Dış borçlar son yıllarda çok farklı nedenlerle gerçekleştirildiği için artan bir öneme sahiptir. Borçlanma ve borç krizleri geçmişte sadece gelişmekte olan ülkeleri, günümüzde ise tüm dünya ülkelerini ilgilendirmektedir. Bu nedenle öncelikle kavramsal zemindeki belirsizlikleri gidermeye ihtiyaç vardır. Dış borçlarla diğer kavramlar (özellikle dış yardımlar) arasındaki ayrımı belirtirsek, dış borçlar dış yardımlardan tamamen farklıdır. Özel bir durum arz eden dış borçluluğun gerektirdiği bazı özel yönetişim metotlarına ihtiyaç vardır. Bu anlamda gelişmekte olan ülkelerde ve Türkiye’de modern anlamda dış borç yönetimi mevcut değildir. Aynı konu kapsamında sınırsız bir dış borçlanmanın maliyetinin getirilerini aştığı açık bir gerçektir. Türkiye’nin borçlanma maliyetini ve dış borçluluk seviyesini yıllar itibarıyla toplanan verilerle analiz etmeden önce konunun teorik altyapısını oluşturulmuştur. Analiz sonuçlarına göre Dünya ülkeleri arasında Türkiye’nin dış borçluluk seviyesi genel olarak, çok borçluluk seviyesinden orta derece borçlu konumuna düşmüştür.

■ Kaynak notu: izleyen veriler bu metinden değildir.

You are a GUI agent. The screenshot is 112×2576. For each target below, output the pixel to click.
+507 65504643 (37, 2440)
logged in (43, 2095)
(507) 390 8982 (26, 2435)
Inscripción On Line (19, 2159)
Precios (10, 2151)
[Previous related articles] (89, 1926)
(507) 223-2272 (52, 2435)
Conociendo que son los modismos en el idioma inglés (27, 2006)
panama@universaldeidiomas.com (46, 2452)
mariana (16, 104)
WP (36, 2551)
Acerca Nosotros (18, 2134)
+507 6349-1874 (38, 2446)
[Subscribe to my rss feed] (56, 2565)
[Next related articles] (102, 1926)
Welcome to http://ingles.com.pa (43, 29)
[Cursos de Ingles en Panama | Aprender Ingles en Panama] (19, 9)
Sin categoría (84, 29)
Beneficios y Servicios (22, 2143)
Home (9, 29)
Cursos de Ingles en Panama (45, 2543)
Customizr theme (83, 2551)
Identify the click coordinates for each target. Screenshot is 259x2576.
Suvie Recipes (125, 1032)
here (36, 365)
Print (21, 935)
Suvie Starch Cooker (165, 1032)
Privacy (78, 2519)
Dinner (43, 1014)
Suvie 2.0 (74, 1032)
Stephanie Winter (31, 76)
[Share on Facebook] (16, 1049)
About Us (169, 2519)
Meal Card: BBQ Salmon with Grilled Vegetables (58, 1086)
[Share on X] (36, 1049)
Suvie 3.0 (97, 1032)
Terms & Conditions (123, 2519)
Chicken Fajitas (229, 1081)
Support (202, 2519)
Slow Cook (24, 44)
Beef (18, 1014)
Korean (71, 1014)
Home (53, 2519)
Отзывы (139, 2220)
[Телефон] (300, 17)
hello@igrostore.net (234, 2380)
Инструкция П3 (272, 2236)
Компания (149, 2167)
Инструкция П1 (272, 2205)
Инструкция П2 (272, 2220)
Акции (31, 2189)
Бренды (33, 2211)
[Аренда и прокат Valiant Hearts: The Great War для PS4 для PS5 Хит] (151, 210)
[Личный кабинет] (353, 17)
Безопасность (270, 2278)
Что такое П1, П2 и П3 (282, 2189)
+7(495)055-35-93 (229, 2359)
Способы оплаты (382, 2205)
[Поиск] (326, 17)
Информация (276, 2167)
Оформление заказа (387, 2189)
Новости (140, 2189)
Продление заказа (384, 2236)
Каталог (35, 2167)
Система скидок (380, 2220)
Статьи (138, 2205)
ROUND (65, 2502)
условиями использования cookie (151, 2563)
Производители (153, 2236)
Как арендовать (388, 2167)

Dünya ekonomisinde zaman zaman farklı nedenlere bağlı olarak ve farklı şiddetlerde ekonomik krizler yaşanmıştır. Ekonomik krizler artık reel ekonomiden toplumsal düzene kadar çok geniş etki alanına sahiptir. Sürekli değişen ekonomik yaklaşımlar, beklentiler, siyasi, sosyal ve teknolojik faktörler nedeniyle yaşanan ekonomik krizlerden çıkış yöntemleri de farklılık göstermiştir. Krizlere neden olan faktörlerden biri de aşırı dış borç birikimleri olduğu düşünülmektedir. Bu nedenle dış borçların zaman serileri analizi yapılırken bu dönemlerde oluşan krizleri incelemeye ihtiyaç vardır. Bir başka ifadeyle dış borç bağımsız değişkeninin dış borç krizlerini etkileyip etkilemediğinin açıklanması önemlidir. Bir adım öteye gidersek eğer etkileşim var ise bunun ne yönde, ne kadar ve hatta hangi kanallarla olduğunu bilmek krizleri öngörmeyi, krizlere karşı önlem almayı kolaylaştırmaktadır.